# Help save pigeons!



## mpigeon (Aug 25, 2011)

Remember Trafalgar Square? That huge place in London, famous for pigeons, loved by many people, visited by tourists and pigeon lovers, the best place to get surrounded by pigeons. 

That place was great, until the council took over and introduced a £200 fine for ANYONE feeding pigeons. 
Now there are no Pigeons at this legendary place. This puts off many tourists, but do the council care? Seems like they don't. 
Help restore Trafalgar Square to how it has and should always be! 

http://www.savethepigeons.org/

I hope this post helps pigeon welfare in the UK.


----------



## John_D (Jan 24, 2002)

I hope so too, mpigeon.

I think we would need a brand new and reasonable minded Mayor of London for any change to happen. Boris won't change anything and Ken Livingston hates pigeons


----------



## sdymacz (Aug 30, 2010)

Some cities in Europe sell food to feed the birds the money goes to city projects like maintenance of statues and building on which pigeons like to sit on and the pigeons are protected, considered a native to that area. Plus it also attracts tourists attention.


----------



## Libis (Oct 8, 2010)

You guys are going to hate me, but....

If people are kept from feeding pigeons, it keeps them from overpopulating which prevents less humane forms of population control. I would rather see these fines than see the cities hire marksmen/exterminators to get rid of birds. 

I do not have a problem with the idea of these fines. Sorry.

* Dataset extract *

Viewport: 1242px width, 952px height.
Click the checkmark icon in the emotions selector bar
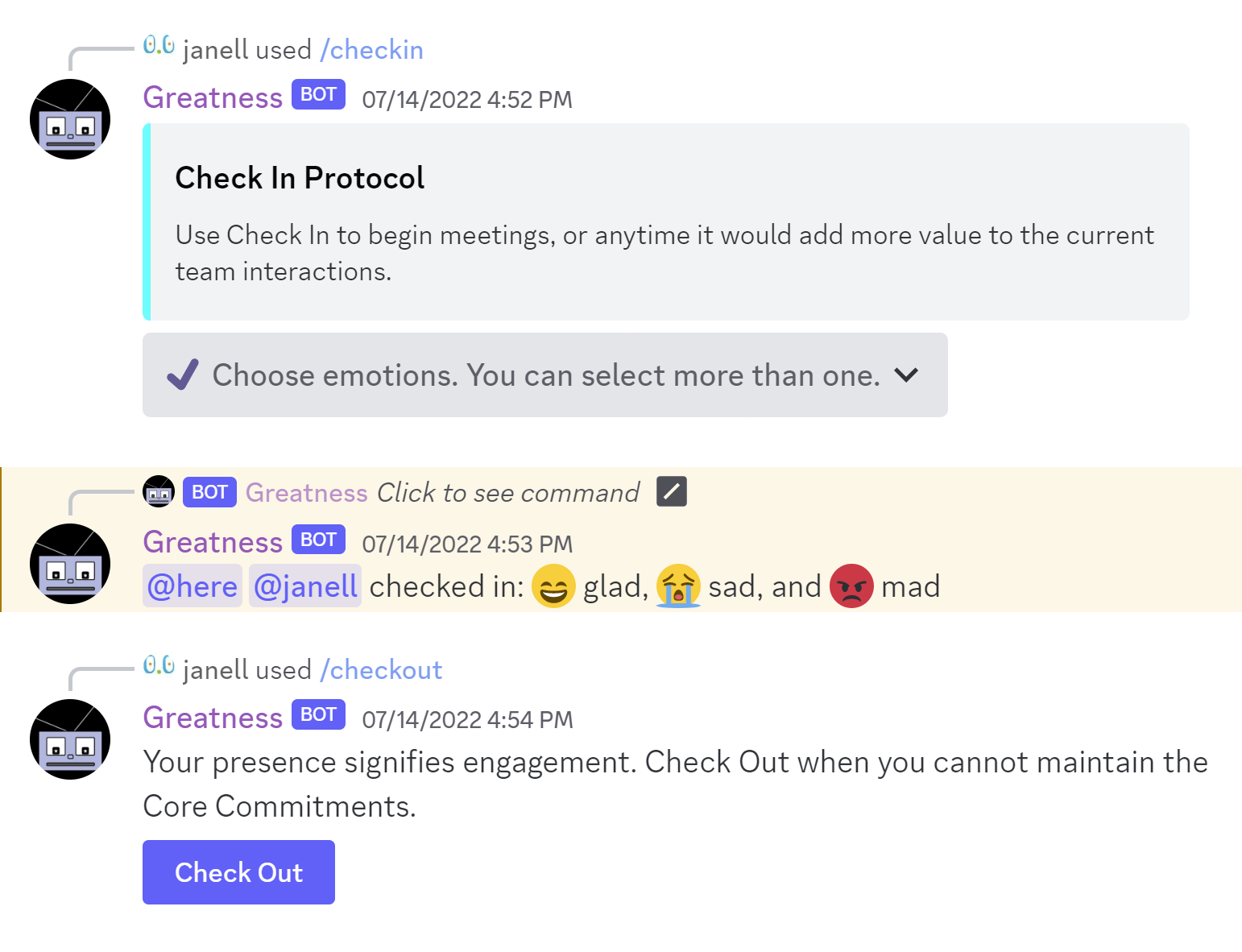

* Exercise requirements *
Repeat everything in the pigeon forum thread above from "# Help save" down to "ANYONE feeding pigeons.", word for word.

* Output of the exercise *
# Help save pigeons!



## mpigeon (Aug 25, 2011)

Remember Trafalgar Square? That huge place in London, famous for pigeons, loved by many people, visited by tourists and pigeon lovers, the best place to get surrounded by pigeons. 

That place was great, until the council took over and introduced a £200 fine for ANYONE feeding pigeons.